CHICAGO -- Jim Thome knew his 500th homer would be special. He had no idea it would be a game-winner, too.
Thome hit a two-run shot in the bottom of the ninth inning Sunday to give the Chicago White Sox a 9-7 victory over the Los Angeles Angels, becoming the 23rd player -- and third this season -- to reach 500 home runs.
"Just can't believe it. I really can't," Thome said. "I would never have imagined doing that as a walk-off. Just amazing to see your teammates standing there. It's like a movie script."
Thome raised his arm in the air as he rounded the bases, and he was mobbed by his teammates at the plate before he hugged his father and wife. Teammates Bobby Jenks and Jermaine Dye then hoisted the 6-foot-3, 250-pound Thome on their shoulders.
"It's hard to explain what's going through me right now," Thome said. "What a great day. It's tough to hit home runs when people want you to."
It was the first time a player hit a game-ending homer for No. 500, and the first time three players reached the plateau in one season, according to the Elias Sports Bureau.
Thome made it to the milestone in 6,809 at-bats, the fourth-fewest among members of the 500-homer club behind Mark McGwire (5,487), Babe Ruth (5,801) and Harmon Killebrew (6,671).
Thome said he hoped his milestone could come during a victory, and it did. Chicago rallied from a 7-1 deficit. He hit No. 499 last Wednesday and then finally connected in his fifth at-bat Sunday.
"As it kept going on I tried to tell myself, `Relax, relax, just let it happen, let it happen.' In that situation, especially tied, you're looking for a ball to drive and I was having a really hard time seeing with the shadows," Thome said.
On a day when the White Sox handed out Thome bobbleheads as a promotion, the DH was 0-for-4 when he came to bat in the ninth. After Darin Erstad singled to start the inning, Thome delivered his 28th homer of the season off Moseley (4-3).
"There are 499 other guys who gave one up," Moseley said. "Somebody had to do it and I can handle it."
The ball was retrieved by 28-year-old Will Stewart of Austin, Texas, who was in town for an accounting convention and didn't know until he came to U.S. Cellular Field on Sunday morning that he had a chance to see baseball history.
For returning the ball, Stewart got two White Sox season tickets for next season, the use of Thome's suite for a Cubs-White Sox game and some signed items by the slugger. Stewart donated the season tickets back to Thome's charity since he doesn't live in Chicago.
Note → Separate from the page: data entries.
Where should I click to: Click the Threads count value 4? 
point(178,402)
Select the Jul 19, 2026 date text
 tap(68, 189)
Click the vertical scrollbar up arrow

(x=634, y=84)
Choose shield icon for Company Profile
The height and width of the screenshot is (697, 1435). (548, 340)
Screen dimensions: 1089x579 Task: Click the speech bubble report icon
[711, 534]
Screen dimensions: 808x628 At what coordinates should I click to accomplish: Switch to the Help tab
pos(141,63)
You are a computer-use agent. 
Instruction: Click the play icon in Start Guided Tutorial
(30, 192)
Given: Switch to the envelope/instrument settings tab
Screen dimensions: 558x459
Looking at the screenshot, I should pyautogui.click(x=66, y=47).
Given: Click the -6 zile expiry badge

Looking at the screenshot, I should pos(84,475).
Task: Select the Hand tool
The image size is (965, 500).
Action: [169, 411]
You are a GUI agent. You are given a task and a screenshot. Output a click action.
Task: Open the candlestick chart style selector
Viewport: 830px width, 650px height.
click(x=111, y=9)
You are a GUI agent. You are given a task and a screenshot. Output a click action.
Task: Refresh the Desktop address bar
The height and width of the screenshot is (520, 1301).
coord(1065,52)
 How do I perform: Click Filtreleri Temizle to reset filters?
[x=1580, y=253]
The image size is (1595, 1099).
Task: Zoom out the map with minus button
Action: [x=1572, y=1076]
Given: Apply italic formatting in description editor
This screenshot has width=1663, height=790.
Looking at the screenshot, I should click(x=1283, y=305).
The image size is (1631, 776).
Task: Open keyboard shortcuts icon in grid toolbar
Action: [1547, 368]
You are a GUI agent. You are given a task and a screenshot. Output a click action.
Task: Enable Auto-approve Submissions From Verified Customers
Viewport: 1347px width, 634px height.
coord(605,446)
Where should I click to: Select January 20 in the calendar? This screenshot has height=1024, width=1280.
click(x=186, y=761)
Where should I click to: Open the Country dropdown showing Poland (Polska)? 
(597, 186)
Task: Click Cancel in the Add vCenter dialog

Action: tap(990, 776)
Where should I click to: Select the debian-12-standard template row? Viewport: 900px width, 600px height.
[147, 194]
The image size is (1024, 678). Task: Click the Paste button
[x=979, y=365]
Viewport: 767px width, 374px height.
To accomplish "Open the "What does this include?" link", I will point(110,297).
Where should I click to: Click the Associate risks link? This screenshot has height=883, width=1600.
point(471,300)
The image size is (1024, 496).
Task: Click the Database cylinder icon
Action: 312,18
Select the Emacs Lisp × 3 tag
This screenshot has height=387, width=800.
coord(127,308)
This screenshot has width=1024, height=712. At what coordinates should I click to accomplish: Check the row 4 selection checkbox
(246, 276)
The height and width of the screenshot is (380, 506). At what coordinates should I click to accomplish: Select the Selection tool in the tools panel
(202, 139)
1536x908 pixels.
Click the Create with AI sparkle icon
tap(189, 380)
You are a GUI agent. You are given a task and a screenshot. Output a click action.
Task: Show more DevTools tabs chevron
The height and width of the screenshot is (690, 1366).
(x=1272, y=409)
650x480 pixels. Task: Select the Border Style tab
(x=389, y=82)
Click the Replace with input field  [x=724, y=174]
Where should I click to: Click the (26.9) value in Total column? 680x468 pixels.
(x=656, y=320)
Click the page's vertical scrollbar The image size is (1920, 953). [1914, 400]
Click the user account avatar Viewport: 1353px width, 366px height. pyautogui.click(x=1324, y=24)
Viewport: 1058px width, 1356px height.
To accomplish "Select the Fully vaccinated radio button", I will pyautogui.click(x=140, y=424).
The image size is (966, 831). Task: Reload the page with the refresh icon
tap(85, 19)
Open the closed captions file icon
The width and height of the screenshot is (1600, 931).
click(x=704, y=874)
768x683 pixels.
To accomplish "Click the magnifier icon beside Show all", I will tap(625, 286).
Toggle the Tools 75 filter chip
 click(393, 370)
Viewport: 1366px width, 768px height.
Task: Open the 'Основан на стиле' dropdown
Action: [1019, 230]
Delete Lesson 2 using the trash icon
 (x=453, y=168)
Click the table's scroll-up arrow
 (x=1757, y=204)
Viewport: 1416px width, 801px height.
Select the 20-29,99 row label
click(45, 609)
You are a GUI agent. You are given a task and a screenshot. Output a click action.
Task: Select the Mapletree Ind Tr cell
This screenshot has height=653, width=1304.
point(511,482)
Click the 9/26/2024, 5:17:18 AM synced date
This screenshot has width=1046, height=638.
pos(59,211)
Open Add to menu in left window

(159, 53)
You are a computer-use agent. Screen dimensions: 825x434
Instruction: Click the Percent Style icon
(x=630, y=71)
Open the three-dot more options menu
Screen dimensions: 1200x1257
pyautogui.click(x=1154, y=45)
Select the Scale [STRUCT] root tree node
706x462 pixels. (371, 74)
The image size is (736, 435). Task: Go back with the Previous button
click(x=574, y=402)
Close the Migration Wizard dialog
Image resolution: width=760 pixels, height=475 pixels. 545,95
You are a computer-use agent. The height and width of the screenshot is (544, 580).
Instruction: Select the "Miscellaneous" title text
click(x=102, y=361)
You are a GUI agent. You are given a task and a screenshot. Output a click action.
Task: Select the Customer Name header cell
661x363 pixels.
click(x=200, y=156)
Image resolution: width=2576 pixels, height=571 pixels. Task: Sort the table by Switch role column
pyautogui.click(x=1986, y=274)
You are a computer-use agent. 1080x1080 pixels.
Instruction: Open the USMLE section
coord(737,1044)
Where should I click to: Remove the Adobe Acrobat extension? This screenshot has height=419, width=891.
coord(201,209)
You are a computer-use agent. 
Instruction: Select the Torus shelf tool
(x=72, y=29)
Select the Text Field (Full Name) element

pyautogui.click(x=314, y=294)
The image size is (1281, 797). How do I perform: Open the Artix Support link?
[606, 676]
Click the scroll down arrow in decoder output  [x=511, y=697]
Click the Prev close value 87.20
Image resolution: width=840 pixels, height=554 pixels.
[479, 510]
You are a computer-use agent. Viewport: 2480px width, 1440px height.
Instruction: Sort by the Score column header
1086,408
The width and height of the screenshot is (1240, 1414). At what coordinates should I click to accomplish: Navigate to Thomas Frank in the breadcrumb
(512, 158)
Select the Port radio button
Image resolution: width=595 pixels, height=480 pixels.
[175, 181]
Thome broke in with the Indians in 1991 and spent 12 seasons with Cleveland and three with the Phillies before coming to Chicago in a trade before last season. He acknowledged his teammates over the years, but had a special mention for Charlie Manuel, the current Phillies manager, who also managed in Cleveland and was Thome's early hitting instructor.
"Charlie has been like a father to me in the game and I know this is a big moment for him. I know he will cherish this as much as I have, because we've been through this grind together a long, long time," Thome said.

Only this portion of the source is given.